The lines to transcribe run from the top of the material below to the line with "You are a computer-use agent.", inclusive. Leave the pictures behind.

START INFORMATION PROVIDED

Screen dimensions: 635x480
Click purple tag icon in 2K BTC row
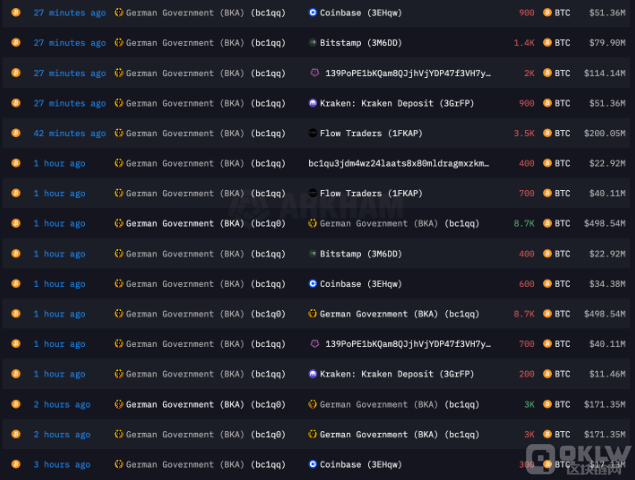pyautogui.click(x=315, y=73)
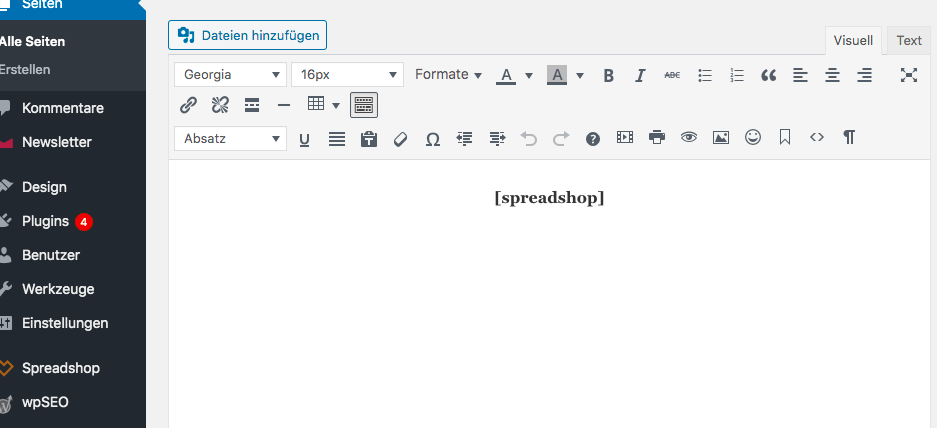Open the emoticons smiley icon

click(x=752, y=138)
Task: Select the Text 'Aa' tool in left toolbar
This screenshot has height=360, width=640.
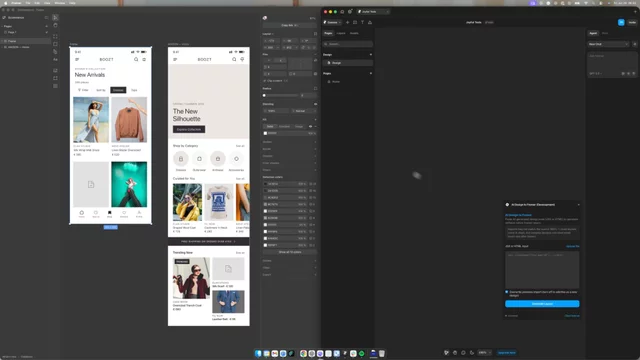Action: 56,60
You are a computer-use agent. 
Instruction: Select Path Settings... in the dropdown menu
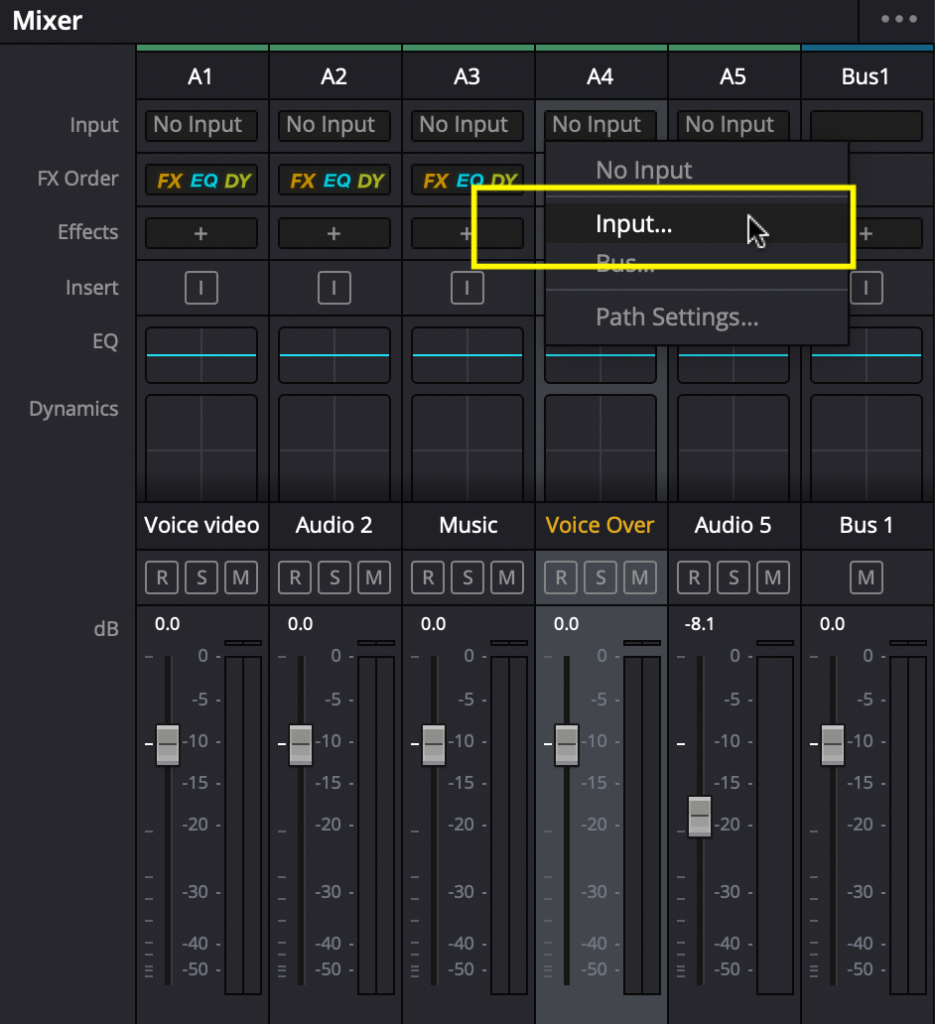pos(676,318)
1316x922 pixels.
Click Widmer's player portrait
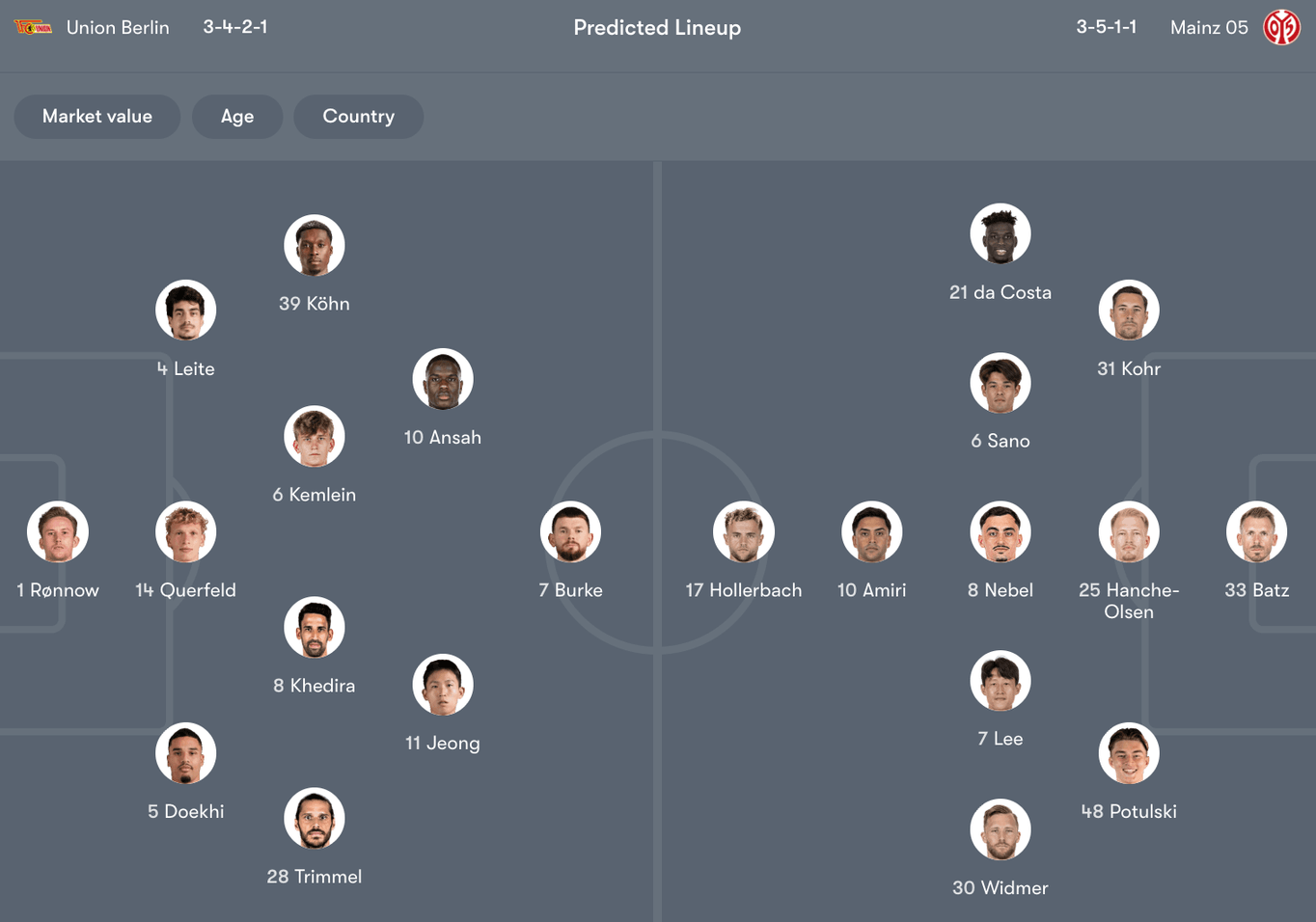click(1000, 828)
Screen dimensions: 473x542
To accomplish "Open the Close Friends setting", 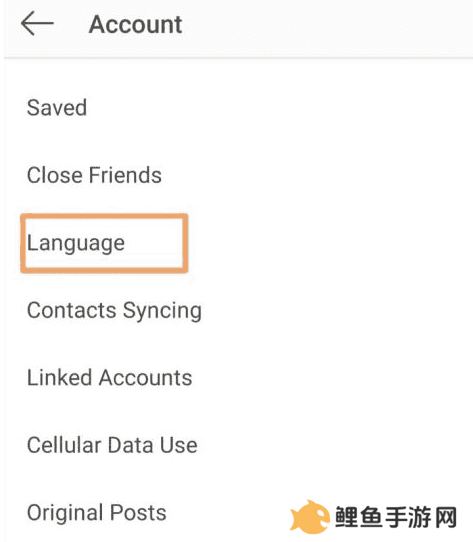I will (x=94, y=175).
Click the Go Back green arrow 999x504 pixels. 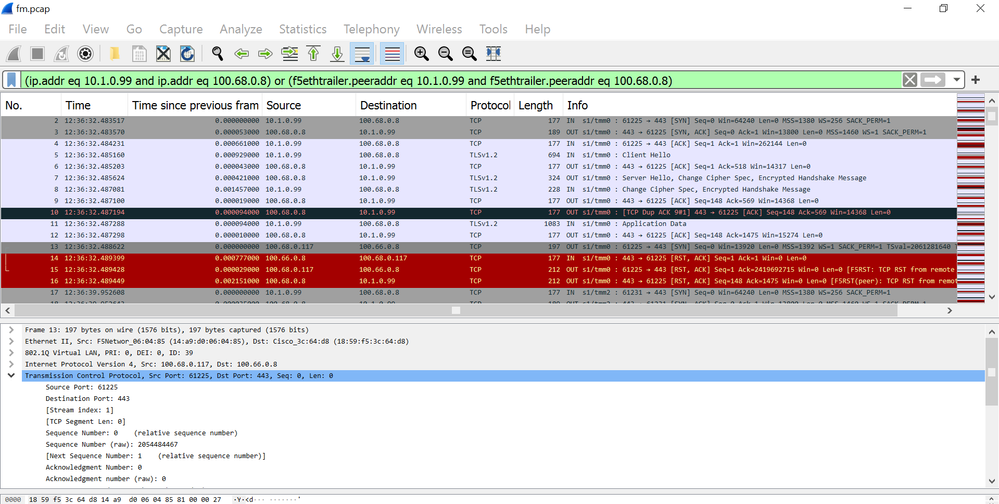(x=241, y=54)
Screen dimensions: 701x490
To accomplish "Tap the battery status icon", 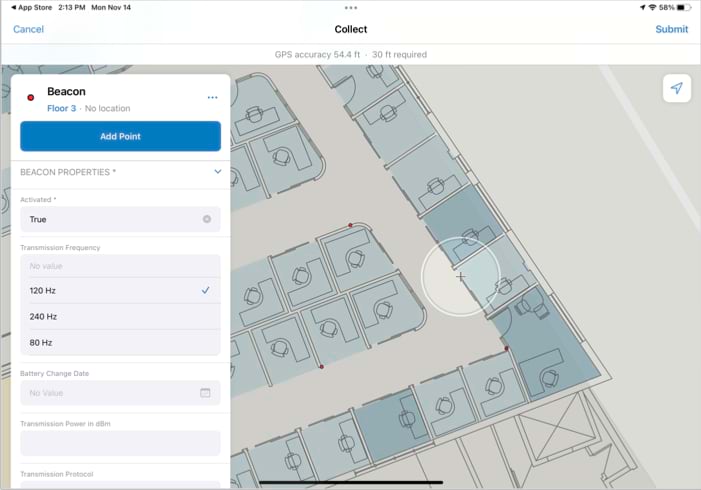I will pyautogui.click(x=682, y=7).
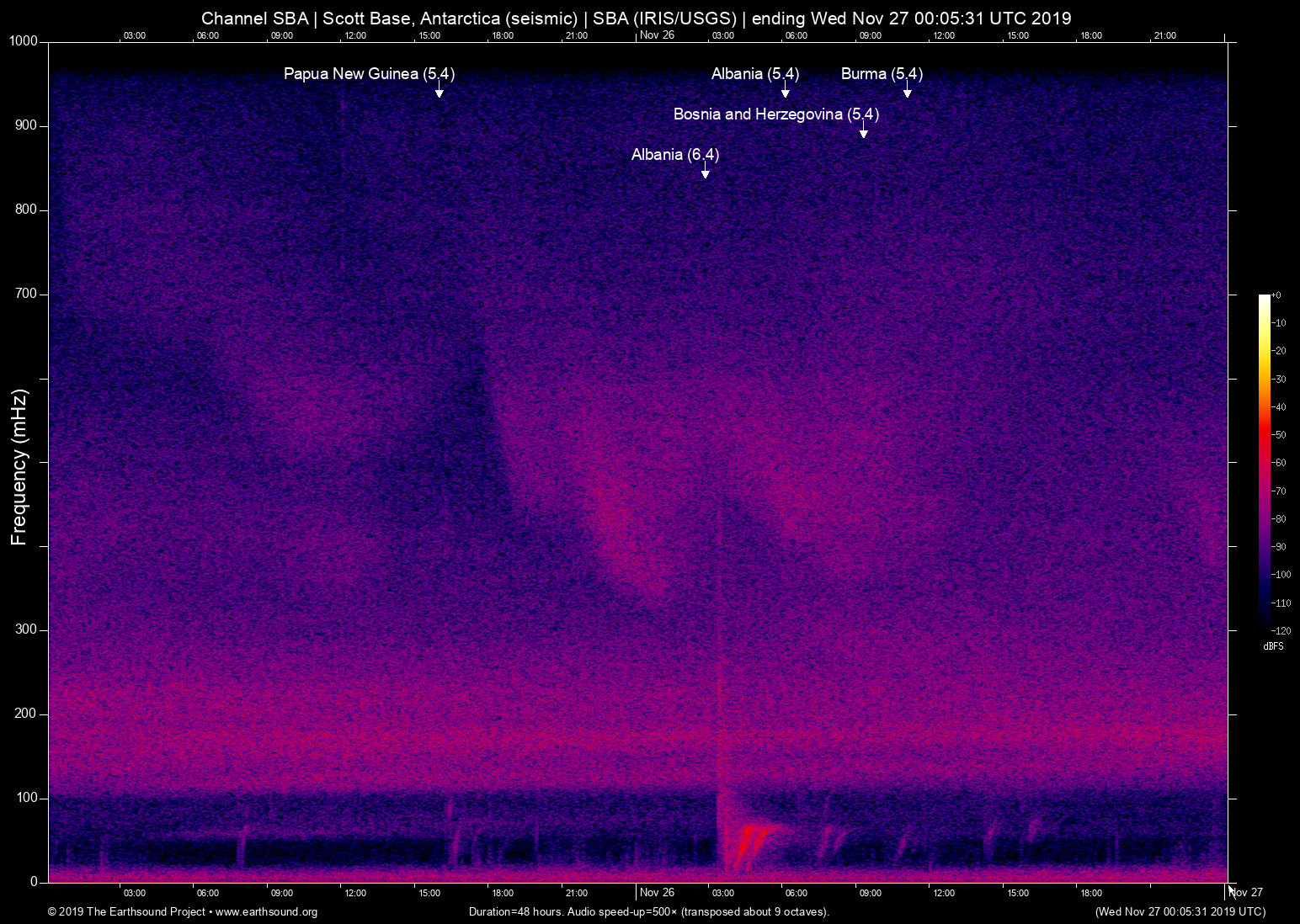Open the www.earthsound.org link in footer

coord(266,912)
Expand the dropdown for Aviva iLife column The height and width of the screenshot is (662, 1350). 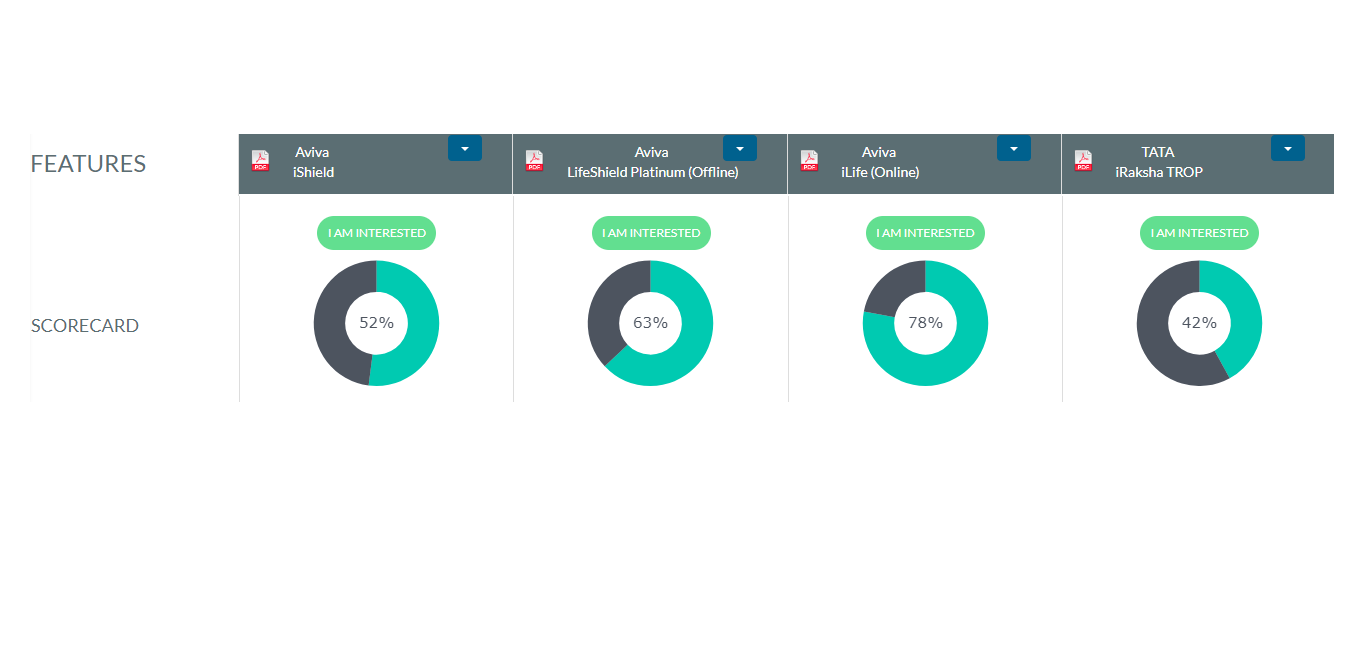tap(1013, 148)
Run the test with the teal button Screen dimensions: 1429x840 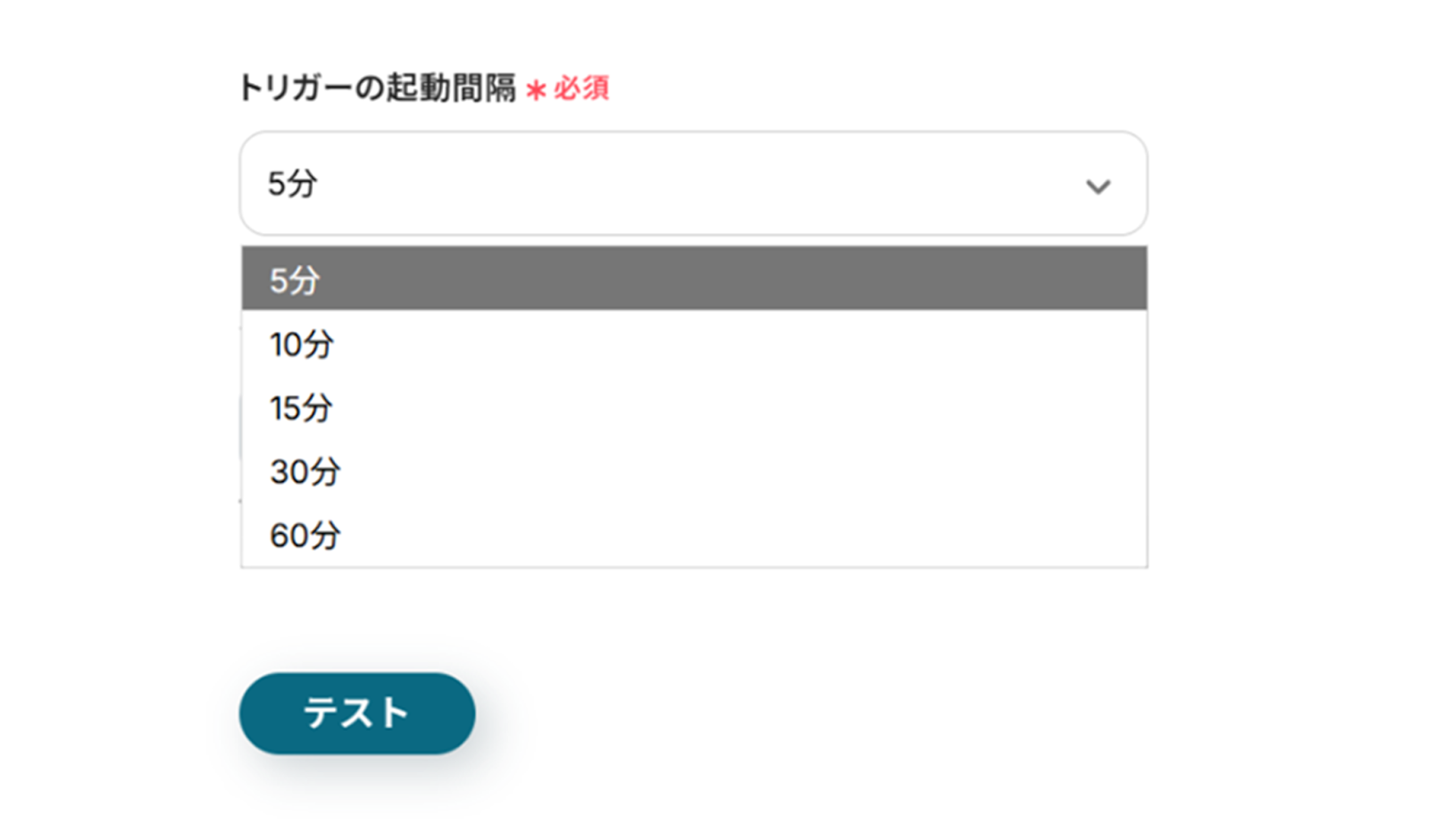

END INFORMATION PROVIDED

**SOLUTION TO THE EXERCISE:**
Screen dimensions: 635x480
Click purple tag icon in 2K BTC row
pyautogui.click(x=315, y=73)
Open the emoticons smiley icon

click(x=752, y=138)
Task: Select the Text 'Aa' tool in left toolbar
This screenshot has height=360, width=640.
Action: 56,60
You are a computer-use agent. 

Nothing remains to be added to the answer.